Penlon, Ltd.: Medical Device Recall in 2013 - (Recall #: Z-1653-2013)

Updated on March 25, 2026.

See the recall detail below. You can also see other recalls from the same firm in 2013.

Data Source: FDA.

Product Description:

Delta Vaporizer An anesthetic vaporizer is a device used to vaporize liquid anesthetic and deliver a controlled amount of the vapor to the patient.

Product Classification:

Class II

Date Initiated: May 14, 2013

Date Posted: July 10, 2013

Recall Number: Z-1653-2013

Event ID: 65286

Reason for Recall:

It has come to Penlon Ltd's attention of an instance where the installation and pre-use checks listed in the User Manual may not have been followed prior to the clinical use of the vaporizer.

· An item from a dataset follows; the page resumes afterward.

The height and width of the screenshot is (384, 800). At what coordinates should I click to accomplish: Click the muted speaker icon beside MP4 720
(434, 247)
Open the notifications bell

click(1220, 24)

Penlon Ltd has updated the Installation and daily Pre-Use Check sections of the User Manual to ensure that the instructions are explicit and clear.

Status: Terminated

Product Quantity: 9208 (of which 576 were within the US)

Code Information:

All; recalled products are traced by serial numbers D0312-XXXX to D1112-XXXX.

Distribution Pattern:

Worldwide Distribution - USA including FL, KY, PA, ND, MN, IL, NJ, TX, TN, and VA. Internationally to Belgium, China, Czech Republic, France, Germany, Switzerland, Australia, Finland, Holland, Lithunia, Malta, Poland, and Slovakia.

Voluntary or Mandated:

Voluntary: Firm initiated